Cybersecurity researcher Daylam Tayari has found evidence in Twitch’s internal API that the site plans to implement something called a “brand safety score” for its streamers. That score would depend on a number of criteria: the streamer’s age, a rating given by Twitch staff, their ban history, the relationship the streamer has with Twitch, their automod settings, their partnership status, the ESRB rating of the game being played, and whether the stream is set to mature.

If Tayari’s research is indeed accurate — and here I should note that I have reached out to Twitch and will update this story if I hear back — this would represent a shift in the way that advertisers interact with streamers on the platform. Presently, one of the main ways that marketers work with streamers on Twitch is the site’s bounty board; select partners and affiliates in the US, UK, Germany, and France can choose from a list of paid opportunities to either play games or watch branded videos with their communities for automatic payouts. It’s a pretty slick system, one that streamlines and automates the (occasionally arduous) process of working with a brand and getting paid for it.

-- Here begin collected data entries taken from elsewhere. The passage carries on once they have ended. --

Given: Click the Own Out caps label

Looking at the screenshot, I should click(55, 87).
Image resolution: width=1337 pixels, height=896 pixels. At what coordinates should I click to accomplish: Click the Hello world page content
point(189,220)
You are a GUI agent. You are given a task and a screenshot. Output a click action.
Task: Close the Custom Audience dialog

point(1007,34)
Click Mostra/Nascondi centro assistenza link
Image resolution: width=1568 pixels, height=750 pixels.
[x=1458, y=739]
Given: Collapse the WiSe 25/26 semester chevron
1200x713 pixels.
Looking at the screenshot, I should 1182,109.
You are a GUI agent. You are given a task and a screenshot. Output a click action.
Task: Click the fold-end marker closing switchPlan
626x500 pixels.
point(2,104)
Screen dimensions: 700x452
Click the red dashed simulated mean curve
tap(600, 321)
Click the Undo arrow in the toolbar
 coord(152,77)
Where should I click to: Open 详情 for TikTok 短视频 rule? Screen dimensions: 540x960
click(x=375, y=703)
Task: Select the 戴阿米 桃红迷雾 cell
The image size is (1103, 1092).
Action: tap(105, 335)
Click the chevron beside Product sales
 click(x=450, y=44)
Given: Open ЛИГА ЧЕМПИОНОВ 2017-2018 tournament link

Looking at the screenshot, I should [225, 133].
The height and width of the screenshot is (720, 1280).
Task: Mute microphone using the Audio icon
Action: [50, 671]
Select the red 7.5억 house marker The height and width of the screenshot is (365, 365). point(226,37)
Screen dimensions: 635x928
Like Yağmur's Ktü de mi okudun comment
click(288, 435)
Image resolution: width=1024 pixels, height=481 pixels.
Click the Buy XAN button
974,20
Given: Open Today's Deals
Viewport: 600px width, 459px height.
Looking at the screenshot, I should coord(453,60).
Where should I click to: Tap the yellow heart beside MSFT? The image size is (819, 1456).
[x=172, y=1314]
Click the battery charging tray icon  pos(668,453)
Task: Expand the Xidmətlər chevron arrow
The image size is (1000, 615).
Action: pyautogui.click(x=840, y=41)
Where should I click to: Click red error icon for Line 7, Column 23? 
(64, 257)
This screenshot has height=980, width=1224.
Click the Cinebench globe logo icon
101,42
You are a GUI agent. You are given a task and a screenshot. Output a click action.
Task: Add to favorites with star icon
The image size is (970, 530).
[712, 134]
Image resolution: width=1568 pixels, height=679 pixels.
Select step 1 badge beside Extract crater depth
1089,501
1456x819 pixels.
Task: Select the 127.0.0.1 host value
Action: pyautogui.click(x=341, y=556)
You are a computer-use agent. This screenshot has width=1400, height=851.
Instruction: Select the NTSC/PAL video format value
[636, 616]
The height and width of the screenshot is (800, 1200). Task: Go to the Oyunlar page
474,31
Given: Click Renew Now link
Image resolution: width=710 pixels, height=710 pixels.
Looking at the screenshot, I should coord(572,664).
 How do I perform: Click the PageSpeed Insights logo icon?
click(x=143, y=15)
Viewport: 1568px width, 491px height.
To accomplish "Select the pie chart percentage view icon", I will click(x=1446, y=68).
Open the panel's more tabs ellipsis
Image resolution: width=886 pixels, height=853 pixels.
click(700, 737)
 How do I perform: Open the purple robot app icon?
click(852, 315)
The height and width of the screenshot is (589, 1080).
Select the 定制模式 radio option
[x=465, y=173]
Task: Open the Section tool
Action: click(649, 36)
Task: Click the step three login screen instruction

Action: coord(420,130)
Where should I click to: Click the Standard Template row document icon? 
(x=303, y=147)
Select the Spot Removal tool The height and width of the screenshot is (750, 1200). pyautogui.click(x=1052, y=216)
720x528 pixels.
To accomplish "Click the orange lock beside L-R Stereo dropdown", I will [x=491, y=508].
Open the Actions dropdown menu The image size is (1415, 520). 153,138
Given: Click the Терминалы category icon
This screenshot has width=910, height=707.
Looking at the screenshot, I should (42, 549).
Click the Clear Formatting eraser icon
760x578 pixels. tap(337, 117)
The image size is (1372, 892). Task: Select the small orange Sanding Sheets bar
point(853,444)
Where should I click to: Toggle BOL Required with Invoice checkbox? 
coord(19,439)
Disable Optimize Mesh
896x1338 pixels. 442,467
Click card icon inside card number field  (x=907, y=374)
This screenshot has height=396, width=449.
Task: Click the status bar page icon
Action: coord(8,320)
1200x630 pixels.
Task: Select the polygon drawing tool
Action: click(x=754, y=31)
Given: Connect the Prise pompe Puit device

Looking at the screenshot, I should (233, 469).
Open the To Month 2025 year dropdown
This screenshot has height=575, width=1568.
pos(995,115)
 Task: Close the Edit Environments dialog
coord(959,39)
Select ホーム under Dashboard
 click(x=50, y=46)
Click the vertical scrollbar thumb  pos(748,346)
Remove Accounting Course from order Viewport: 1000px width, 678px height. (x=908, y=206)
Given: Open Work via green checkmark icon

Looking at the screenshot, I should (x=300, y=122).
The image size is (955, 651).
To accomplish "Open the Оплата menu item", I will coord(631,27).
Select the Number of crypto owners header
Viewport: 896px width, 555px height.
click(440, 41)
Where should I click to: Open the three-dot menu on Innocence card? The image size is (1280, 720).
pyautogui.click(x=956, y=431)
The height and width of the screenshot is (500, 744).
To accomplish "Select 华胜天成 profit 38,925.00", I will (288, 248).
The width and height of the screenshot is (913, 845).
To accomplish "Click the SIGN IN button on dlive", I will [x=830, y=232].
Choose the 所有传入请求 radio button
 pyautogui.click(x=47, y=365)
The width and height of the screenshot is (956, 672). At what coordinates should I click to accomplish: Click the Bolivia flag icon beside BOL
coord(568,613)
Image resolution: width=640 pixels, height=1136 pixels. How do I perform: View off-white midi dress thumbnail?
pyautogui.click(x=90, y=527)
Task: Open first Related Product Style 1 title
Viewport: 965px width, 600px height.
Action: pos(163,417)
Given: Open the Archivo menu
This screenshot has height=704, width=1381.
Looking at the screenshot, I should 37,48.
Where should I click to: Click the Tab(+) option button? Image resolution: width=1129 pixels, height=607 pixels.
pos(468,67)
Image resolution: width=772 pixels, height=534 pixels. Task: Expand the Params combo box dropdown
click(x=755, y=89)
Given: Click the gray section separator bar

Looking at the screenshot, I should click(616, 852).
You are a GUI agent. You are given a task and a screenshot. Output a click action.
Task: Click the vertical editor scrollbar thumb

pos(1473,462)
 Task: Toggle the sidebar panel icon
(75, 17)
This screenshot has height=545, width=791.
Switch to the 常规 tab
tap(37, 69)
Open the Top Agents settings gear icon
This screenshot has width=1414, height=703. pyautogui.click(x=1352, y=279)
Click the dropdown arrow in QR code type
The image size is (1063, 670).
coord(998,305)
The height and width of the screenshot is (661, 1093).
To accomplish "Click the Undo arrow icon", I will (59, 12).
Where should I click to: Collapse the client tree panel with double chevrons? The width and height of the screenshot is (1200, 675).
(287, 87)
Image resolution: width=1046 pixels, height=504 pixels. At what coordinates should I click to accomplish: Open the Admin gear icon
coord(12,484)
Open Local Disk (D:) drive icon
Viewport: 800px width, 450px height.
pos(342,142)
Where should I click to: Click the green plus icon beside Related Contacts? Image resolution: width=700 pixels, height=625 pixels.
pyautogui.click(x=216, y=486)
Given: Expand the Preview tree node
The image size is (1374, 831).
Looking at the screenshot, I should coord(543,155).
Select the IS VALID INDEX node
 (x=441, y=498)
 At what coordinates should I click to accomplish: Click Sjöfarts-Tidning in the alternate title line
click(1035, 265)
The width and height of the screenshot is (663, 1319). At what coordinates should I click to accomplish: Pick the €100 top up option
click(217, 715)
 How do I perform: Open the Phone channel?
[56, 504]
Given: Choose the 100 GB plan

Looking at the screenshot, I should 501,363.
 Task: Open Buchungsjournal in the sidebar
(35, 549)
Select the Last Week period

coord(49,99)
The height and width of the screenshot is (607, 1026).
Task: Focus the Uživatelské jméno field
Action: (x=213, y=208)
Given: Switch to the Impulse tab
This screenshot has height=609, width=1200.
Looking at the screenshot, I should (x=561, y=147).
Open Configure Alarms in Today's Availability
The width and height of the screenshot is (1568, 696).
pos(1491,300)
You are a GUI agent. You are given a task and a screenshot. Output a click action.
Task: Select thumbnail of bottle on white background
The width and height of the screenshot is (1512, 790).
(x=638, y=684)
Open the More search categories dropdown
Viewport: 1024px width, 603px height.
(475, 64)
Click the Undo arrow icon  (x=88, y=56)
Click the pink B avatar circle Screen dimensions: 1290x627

In a series of replies to Tayari’s tweets, Twitch confirmed that nothing has launched yet and that personal information had been shared — but also said that the company is “exploring ways to make sure ads are appropriately matched to the right communities on Twitch.”

It’s not hard to imagine that if Twitch does in fact implement a brand safety score for streamers that it would be used to expand the bounty program; it seems like a useful thing for brands to be able to compare streamers on that specific axis, at least. Then again, for streamers, it does mean the site is tracking you on yet another metric that may or may not be available for you to see. I can’t help but think about Uber and Lyft ratings, and how quietly insidious they can be: if your rating gets screwed up for whatever reason, you lose your ability to drive — to make money.

Update March 10th, 11:35AM ET: Article updated with comments from Twitch.